Die Unterhaltung über Tassias Zukunft und die ihres Sohnes findet in einem Hotel in Papingo statt.

Eines Morgens war Adriani voller Sehnsucht nach dem Epirus aufgewacht. Da wir aus der gleichen Gegend stammen, steckte sie mich damit an. So beschlossen wir, unsere alte Heimat zu besuchen. Seit unserem Wegzug damals waren wir nur zu zwei traurigen Anlässen zurückgekehrt: zum Begräbnis von Adrianis Mutter und zu dem meines Vaters. Beide Male hatten wir Katerina – einmal als Baby, dann als Kleinkind – mit dabei.

Wir reisten also nach Papingo, und jetzt sitze ich in Gesellschaft von vier Damen, darunter meine Ehefrau, im Speisesaal des Traditionshotels Zum Granatapfel. Das Frühstück ist zwar schon abgeräumt, aber die Damen haben sich noch einen Mokka bestellt, damit ihnen Kalliopi die Zukunft aus dem Kaffeesatz lesen kann. Durch das Fenster sieht man das imposante Astraka-Massiv, wo ich als kleiner Junge mit Leimruten auf die Jagd nach Amseln und Wachteln gegangen bin.

Überrascht sehe ich, wie rege sich Adriani an der Interpretation der bevorstehenden Ereignisse beteiligt. Anscheinend haben die drei Damen sie mit ihrer Begeisterung für die Wahrsagekunst infiziert. Von ihrer Mutter hat sie das bestimmt nicht. Obwohl, früher befassten sich die Frauen – in der Hoffnung auf eine bessere Zukunft – ausführlich mit dem Kaffeesatz. Da ich sonst immer den ganzen Tag auf der Dienststelle bin, habe ich keine Ahnung, was Adriani tagsüber so treibt. Kann sein, dass sie in meiner Abwesenheit ständig zwischen Tarotkartenlegerinnen und Kaffeesatzleserinnen hin und herpendelt.

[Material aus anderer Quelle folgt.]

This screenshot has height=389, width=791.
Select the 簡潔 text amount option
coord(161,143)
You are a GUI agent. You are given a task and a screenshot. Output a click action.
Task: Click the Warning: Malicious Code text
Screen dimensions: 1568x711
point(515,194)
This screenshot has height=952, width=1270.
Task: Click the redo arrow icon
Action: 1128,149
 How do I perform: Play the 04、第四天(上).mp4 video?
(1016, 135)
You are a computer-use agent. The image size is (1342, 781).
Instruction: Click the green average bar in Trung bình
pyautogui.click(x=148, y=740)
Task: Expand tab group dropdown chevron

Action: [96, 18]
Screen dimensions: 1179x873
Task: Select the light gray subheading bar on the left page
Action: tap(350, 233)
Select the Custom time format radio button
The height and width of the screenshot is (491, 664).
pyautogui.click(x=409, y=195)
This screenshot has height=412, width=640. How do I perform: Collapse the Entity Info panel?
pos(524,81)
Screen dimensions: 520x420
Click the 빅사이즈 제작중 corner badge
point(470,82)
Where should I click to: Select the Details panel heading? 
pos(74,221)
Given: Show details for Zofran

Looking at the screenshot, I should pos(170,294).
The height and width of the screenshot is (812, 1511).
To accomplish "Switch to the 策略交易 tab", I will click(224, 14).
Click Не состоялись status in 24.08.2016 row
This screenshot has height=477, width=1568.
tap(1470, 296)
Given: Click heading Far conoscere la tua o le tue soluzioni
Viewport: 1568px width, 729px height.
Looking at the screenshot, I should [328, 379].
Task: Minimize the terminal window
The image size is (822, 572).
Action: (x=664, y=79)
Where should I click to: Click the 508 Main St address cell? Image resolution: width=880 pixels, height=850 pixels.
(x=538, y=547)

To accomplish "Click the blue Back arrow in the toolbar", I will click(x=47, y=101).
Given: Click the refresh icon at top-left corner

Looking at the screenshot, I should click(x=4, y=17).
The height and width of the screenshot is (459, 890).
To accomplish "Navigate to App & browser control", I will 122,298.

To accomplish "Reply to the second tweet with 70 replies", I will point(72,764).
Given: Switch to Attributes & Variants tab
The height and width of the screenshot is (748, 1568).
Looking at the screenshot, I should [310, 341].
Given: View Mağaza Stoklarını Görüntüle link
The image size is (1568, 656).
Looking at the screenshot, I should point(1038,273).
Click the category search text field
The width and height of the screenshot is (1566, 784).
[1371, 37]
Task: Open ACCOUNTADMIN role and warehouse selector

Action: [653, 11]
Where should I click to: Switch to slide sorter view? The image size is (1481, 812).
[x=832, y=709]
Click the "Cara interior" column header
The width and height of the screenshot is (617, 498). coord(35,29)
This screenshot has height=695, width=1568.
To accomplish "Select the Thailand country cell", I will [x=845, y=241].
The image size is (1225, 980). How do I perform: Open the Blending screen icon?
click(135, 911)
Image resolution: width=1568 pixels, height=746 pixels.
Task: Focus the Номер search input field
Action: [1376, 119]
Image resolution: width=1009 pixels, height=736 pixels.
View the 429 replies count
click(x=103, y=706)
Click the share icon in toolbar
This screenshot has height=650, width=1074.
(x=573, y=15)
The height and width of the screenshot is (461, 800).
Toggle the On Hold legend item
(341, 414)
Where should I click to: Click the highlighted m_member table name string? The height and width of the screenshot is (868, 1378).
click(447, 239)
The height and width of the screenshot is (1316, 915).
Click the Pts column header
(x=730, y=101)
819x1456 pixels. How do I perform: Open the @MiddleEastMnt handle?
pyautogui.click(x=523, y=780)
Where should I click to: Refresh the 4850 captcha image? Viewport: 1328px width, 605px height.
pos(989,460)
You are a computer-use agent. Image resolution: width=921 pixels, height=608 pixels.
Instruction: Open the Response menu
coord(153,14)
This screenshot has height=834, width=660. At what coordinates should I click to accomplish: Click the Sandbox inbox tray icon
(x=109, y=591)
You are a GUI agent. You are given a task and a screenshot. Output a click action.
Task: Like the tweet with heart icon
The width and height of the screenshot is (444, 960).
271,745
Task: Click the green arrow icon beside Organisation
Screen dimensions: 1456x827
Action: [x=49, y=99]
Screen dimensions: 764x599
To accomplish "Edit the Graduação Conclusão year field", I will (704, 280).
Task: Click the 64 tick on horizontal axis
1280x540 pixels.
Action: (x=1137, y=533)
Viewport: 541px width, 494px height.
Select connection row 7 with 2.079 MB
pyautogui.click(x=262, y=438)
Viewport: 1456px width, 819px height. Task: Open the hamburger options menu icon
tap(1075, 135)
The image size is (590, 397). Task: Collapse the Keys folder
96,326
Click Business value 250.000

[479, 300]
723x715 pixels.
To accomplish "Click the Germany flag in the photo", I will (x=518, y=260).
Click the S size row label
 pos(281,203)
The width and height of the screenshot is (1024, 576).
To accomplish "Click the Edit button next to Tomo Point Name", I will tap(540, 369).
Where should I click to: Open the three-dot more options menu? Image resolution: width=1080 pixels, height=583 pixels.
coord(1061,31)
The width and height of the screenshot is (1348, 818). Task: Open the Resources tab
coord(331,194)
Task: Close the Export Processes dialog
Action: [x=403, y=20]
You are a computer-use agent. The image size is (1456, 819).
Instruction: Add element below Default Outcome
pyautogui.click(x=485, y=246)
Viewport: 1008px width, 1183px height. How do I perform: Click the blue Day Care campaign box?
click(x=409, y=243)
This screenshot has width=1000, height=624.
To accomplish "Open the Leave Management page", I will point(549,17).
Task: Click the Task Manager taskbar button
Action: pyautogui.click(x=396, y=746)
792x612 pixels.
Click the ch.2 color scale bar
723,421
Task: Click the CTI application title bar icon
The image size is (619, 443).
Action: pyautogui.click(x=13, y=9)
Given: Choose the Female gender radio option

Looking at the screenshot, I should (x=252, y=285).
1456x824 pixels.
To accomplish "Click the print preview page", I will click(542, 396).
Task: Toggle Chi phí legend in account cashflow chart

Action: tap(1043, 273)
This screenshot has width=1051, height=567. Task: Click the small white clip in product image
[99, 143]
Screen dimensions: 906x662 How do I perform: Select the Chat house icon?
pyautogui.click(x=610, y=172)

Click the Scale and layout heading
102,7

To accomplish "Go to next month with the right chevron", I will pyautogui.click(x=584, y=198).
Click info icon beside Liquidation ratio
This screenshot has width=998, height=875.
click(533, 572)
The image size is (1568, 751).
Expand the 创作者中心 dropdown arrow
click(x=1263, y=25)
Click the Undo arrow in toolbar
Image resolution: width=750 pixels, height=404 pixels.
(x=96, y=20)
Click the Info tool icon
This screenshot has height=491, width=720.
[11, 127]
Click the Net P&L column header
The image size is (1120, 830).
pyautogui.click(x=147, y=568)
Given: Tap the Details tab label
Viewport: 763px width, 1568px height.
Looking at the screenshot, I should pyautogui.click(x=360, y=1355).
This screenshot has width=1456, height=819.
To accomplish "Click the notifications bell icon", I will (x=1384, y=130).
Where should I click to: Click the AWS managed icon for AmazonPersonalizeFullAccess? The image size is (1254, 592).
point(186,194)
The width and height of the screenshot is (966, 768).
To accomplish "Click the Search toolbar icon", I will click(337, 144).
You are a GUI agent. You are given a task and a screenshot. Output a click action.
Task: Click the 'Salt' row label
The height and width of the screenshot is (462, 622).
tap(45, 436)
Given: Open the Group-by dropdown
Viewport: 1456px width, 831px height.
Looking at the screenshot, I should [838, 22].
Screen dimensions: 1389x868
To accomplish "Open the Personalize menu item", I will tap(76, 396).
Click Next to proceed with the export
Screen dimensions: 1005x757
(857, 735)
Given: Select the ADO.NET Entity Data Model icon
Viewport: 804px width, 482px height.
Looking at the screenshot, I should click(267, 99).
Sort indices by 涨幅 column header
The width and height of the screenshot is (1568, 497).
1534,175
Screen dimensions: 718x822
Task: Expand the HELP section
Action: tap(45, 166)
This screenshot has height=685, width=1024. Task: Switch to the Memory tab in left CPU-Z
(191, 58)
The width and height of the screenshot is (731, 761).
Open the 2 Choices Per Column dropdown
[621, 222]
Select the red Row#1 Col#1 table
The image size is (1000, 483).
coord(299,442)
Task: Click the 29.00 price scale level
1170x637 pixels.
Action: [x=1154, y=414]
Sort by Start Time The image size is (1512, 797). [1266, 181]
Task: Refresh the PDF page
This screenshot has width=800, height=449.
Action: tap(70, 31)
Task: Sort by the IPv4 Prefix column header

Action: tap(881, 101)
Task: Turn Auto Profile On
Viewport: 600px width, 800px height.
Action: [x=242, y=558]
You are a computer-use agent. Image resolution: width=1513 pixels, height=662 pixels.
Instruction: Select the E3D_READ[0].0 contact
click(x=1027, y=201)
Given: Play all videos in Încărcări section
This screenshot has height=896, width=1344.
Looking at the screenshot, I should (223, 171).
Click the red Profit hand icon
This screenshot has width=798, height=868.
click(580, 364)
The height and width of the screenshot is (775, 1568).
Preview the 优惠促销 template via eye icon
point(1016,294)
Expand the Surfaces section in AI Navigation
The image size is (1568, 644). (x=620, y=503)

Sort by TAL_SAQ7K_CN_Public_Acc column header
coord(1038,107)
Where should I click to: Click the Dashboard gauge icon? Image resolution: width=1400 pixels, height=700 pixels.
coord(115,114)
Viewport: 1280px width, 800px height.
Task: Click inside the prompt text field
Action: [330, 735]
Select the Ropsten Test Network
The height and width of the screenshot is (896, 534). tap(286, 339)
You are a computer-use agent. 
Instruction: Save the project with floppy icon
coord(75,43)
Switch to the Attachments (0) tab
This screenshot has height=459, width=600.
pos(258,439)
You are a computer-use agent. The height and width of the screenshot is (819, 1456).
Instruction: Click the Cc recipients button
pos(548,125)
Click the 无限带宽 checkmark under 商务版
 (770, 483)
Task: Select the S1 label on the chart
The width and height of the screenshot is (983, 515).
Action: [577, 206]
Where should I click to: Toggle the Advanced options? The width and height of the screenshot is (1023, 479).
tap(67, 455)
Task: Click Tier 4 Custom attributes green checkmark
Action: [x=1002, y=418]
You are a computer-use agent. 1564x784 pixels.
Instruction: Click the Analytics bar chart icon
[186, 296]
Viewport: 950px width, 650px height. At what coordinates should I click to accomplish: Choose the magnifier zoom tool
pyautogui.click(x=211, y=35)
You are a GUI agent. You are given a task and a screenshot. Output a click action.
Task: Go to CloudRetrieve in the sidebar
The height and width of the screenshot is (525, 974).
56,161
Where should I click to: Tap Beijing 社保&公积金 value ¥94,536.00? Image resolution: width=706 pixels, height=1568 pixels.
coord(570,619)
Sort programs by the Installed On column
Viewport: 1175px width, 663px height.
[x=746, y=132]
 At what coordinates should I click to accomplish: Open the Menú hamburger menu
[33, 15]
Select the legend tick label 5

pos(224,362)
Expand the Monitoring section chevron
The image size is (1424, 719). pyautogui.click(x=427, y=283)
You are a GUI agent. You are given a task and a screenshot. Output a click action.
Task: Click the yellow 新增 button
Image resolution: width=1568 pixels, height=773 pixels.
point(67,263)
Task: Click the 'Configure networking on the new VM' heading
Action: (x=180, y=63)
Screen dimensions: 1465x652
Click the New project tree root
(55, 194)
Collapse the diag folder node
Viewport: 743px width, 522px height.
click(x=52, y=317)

Wer weiß.

»Siehst du vielleicht ein großes Gebäude?«, fragt Tassia Kalliopi.

»Was für ein Gebäude?«

»Die künftige Uni meines Sohnes natürlich«, erklärt Tassia.

Kalliopi mustert die Kaffeetasse ausgiebig. »Ein Gebäude kann ich nicht erkennen, aber eine größere Menschengruppe«, meint sie schließlich.

»Das wird der Fachbereichsvorstand sein, in dem über seine Bewerbung entschieden wird«, schlussfolgert Tassia und bekreuzigt sich erneut. »Ach, heilige Muttergottes!«

»Jetzt sind Sie dran, Frau Adriani«, sagt Kalliopi und nimmt die umgedrehte Tasse meiner Frau zur Hand.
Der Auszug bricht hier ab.